Why I became a paediatric oncologist – with a focus on supportive care

Leonie Naeije is a Dutch paediatric oncologist, trained in Vancouver, Canada and currently working as a fellow in Auckland, New Zealand. She is currently working on a systematic review for fungal infections, a clinical trial in vitamin D deficiency and updating and designing national guidelines in the field of supportive care.

On the first day back after maternity leave, I was asked to work on the paediatric oncology ward. I was relieved to be sent there, I was half-way through my paediatrics training and knew this department very well. Suddenly I was asked to go to one of the patients, Emily*, 16 years old. Diagnosed with AML and admitted with neutropenic fever after her last round of chemo. She had spiked the day before, no source identified, was on broad spectrum antibiotics. During rounds a few moments before were no major concerns raised. Acutely however, she was in a septic shock. I had met her for the first time a few hours ago, but she held my hand and did not let go. I cannot remember if a parent was present. I kept talking to her and giving instructions to the nurses to give more fluids, to ring PICU and to add antibiotics.

Then everything around me went silence, because she pulled me close, looked me into the eyes and asked if she was going to die. I told her “No, not today”. PICU came and took her, and I had to let go of her. She had a line sepsis and after line removal and antibiotics she recovered from this infectious episode. She was afraid to die, not because of AML, but because of bacteremia. This piqued my interest.

A few years later as an oncology fellow, I met a family with a preteen who had a non-malignant disease, aplastic anaemia.
Hopefully one course of immunosuppressive therapy would cure him. Unfortunately, this did not go according to plan; the toxicities of the treatment were horrendous. His work of breathing increased slowly over time and on imaging of his chest a widespread infection was found, including his heart and both of the lungs. Surgery followed the same night and I spoke with the parents on the PICU. It was unsure if he would make it through the night. It was unsure he could recover from this massive infection. It was a Mucor infection, a potential lethal fungal infection. Hereafter, more toxicities occurred, including nephrotoxicity and chronic pain. This resulted in a depression. In the end, his primary diagnosis became irrelevant and the complications took over his medical care. 

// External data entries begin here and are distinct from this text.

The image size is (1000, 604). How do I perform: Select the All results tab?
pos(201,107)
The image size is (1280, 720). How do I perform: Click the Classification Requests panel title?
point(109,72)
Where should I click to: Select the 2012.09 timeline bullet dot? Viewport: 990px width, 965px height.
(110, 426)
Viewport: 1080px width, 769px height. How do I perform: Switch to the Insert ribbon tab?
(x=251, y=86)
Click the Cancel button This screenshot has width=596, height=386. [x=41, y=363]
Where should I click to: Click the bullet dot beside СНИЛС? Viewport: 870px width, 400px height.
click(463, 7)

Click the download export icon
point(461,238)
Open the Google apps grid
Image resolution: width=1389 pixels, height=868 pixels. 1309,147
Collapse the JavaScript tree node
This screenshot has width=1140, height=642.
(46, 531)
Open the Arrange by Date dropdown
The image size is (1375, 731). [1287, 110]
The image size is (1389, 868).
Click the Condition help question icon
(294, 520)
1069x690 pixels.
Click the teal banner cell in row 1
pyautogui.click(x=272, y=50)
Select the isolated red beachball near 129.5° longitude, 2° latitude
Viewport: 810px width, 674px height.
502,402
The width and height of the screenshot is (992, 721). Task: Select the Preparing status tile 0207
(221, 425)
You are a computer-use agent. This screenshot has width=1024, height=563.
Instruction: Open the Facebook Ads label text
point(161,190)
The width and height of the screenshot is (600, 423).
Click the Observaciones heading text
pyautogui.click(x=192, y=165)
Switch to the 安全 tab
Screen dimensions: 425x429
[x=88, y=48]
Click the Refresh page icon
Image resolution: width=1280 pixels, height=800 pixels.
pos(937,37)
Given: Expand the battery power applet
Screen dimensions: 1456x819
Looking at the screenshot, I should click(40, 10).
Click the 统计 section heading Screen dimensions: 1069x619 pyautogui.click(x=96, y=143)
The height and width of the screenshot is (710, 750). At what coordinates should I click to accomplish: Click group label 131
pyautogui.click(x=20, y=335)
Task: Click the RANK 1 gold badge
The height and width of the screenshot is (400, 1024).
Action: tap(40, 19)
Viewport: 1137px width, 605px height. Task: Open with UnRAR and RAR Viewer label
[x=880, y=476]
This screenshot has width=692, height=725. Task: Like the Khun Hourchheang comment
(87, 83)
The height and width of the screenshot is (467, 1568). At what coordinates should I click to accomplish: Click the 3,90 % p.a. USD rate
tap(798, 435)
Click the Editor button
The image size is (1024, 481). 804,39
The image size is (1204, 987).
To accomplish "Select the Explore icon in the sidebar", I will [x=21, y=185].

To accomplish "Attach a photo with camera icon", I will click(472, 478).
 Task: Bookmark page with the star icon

The overall survival rate of our patients has increased in the past years, however the morbidity related to the toxicities of the treatment are still very high. Especially in haemato-oncology and stem cell transplant patients. Dealing with the diagnosis of cancer is a major thing on its own, dealing with the side effects of treatment or all the other possible complications that can occur, takes it to another level. For me, to guide patients and family through all of this, is a privilege. 
Treatment related morbidity is the drive for me as a clinical researcher. I focus on haemato-oncology and supportive care; to increase the quality of life, to decrease the complications and through this increase the overall survival even more.